Every User Lies

Forgot to say: Freakanomics is interesting, but their chapter on abortion being the main driver in lowering the crime rate doesn’t fit the UK at any rate - I have little direct experience of the USA. The chapter was interesting mostly because they wrote that the woman at the centre of Roe vs Wade later became an anti-abortion campaigner. That also reminds me of the episode of House where a pregnant woman was about to die and House wanted to abort, but when they opened the womb to do a biopsy on the baby’s lung, the little fella grabbed House’s hand. It was such a good scene I never even thought of the special effects needed until I was half way through typing this comment.

Most of the software I develop is bespoke, so is heavily based around the client’s specific requirements. Only most clients don’t really know what they want when it comes to actual features. The big mistake is to offer clients a wide array of choices because they invariably always select what they perceive to be the most flexible, open solution - even if it is more difficult to develop and costs them more.

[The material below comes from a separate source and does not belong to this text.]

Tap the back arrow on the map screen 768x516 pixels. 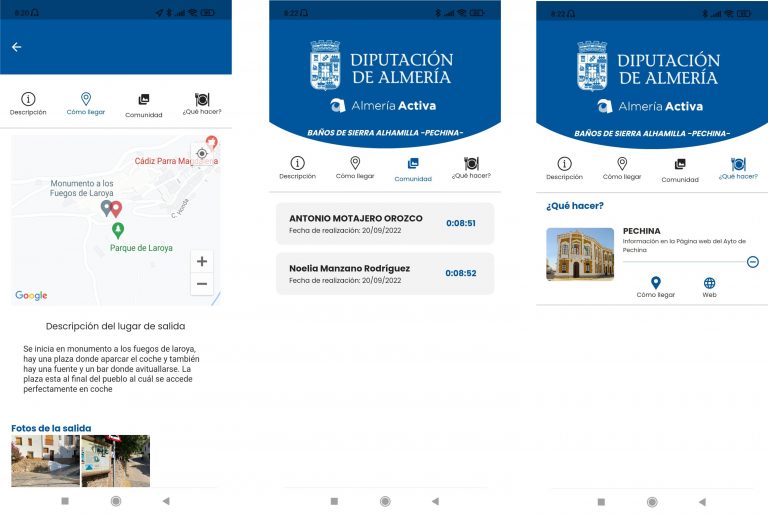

And invariably they won’t use it.

If you say to someone, “Do you want feature X, which we think will do what you require, or do you want feature Y which will not only do what you want but also integrate with Facebook, generate PDFs and export data in ten different formats” then they will nearly always choose ‘Y’ because it sounds better and they are scared of making the wrong choice. People naturally hedge their bets and think, “Well, I better have that… just in case”.

The key I find is not to offer them choices but propose a solution and see whether it suits them. If it does, great, but if not then you are step further in finding out what they actually require.